** begin Material shown **

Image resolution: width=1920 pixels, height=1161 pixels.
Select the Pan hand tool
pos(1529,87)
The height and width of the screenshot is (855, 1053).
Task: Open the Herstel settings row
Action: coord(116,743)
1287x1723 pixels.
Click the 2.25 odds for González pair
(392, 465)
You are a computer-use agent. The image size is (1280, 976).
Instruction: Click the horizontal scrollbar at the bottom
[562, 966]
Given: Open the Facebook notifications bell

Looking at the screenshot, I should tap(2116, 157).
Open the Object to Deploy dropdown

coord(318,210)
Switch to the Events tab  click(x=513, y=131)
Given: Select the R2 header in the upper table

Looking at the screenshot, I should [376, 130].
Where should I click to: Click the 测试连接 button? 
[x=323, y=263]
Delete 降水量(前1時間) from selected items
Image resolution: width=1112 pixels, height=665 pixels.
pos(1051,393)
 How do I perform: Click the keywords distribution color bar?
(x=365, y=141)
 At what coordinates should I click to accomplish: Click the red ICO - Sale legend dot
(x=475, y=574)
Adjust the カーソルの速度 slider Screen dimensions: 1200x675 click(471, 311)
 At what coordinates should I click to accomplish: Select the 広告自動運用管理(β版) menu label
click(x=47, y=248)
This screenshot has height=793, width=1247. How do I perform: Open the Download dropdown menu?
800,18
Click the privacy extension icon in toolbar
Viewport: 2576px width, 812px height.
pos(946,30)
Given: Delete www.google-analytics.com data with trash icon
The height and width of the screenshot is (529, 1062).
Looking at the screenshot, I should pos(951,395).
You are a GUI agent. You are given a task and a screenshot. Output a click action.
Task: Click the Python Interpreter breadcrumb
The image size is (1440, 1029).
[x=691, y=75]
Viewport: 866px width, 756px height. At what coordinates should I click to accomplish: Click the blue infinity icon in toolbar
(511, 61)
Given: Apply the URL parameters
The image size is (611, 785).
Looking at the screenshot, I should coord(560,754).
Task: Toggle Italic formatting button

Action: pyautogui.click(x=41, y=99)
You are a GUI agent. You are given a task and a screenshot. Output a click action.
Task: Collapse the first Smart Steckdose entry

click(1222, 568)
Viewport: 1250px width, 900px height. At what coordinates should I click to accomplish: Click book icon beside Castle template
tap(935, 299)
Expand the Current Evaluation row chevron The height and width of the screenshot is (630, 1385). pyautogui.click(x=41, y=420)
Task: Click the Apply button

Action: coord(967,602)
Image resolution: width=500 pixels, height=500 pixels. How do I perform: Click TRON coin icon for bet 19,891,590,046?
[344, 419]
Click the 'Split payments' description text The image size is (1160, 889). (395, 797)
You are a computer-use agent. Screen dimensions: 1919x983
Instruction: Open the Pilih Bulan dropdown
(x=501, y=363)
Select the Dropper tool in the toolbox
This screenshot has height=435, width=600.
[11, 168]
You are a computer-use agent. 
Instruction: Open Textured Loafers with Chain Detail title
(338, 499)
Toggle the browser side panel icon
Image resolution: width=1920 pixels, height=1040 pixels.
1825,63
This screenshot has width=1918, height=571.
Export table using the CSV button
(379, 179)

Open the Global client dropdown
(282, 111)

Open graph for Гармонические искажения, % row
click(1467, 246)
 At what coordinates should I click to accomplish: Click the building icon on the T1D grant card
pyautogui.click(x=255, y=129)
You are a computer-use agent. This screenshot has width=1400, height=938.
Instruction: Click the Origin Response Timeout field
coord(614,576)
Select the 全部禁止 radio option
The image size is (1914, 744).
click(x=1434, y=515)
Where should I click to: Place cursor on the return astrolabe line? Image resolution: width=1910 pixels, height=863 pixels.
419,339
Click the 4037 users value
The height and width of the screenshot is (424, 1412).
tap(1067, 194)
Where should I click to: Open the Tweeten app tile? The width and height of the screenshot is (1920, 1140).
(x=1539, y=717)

** end Material shown **

To be done:
Can you reproduce the part of the data that opens with the line containing "This screenshot has width=1918, height=571." and runs through the end of the data, both ends included, with every line and request kept and only that part given? In it, add 73 to every coordinate in the answers.

The reply:
This screenshot has width=1918, height=571.
Export table using the CSV button
(452, 252)

Open the Global client dropdown
(355, 184)

Open graph for Гармонические искажения, % row
click(1540, 319)
 At what coordinates should I click to accomplish: Click the building icon on the T1D grant card
pyautogui.click(x=328, y=202)
You are a computer-use agent. This screenshot has width=1400, height=938.
Instruction: Click the Origin Response Timeout field
coord(687,649)
Select the 全部禁止 radio option
The image size is (1914, 744).
click(x=1507, y=588)
Where should I click to: Place cursor on the return astrolabe line? Image resolution: width=1910 pixels, height=863 pixels.
492,412
Click the 4037 users value
The height and width of the screenshot is (424, 1412).
tap(1140, 267)
Where should I click to: Open the Tweeten app tile? The width and height of the screenshot is (1920, 1140).
(x=1612, y=790)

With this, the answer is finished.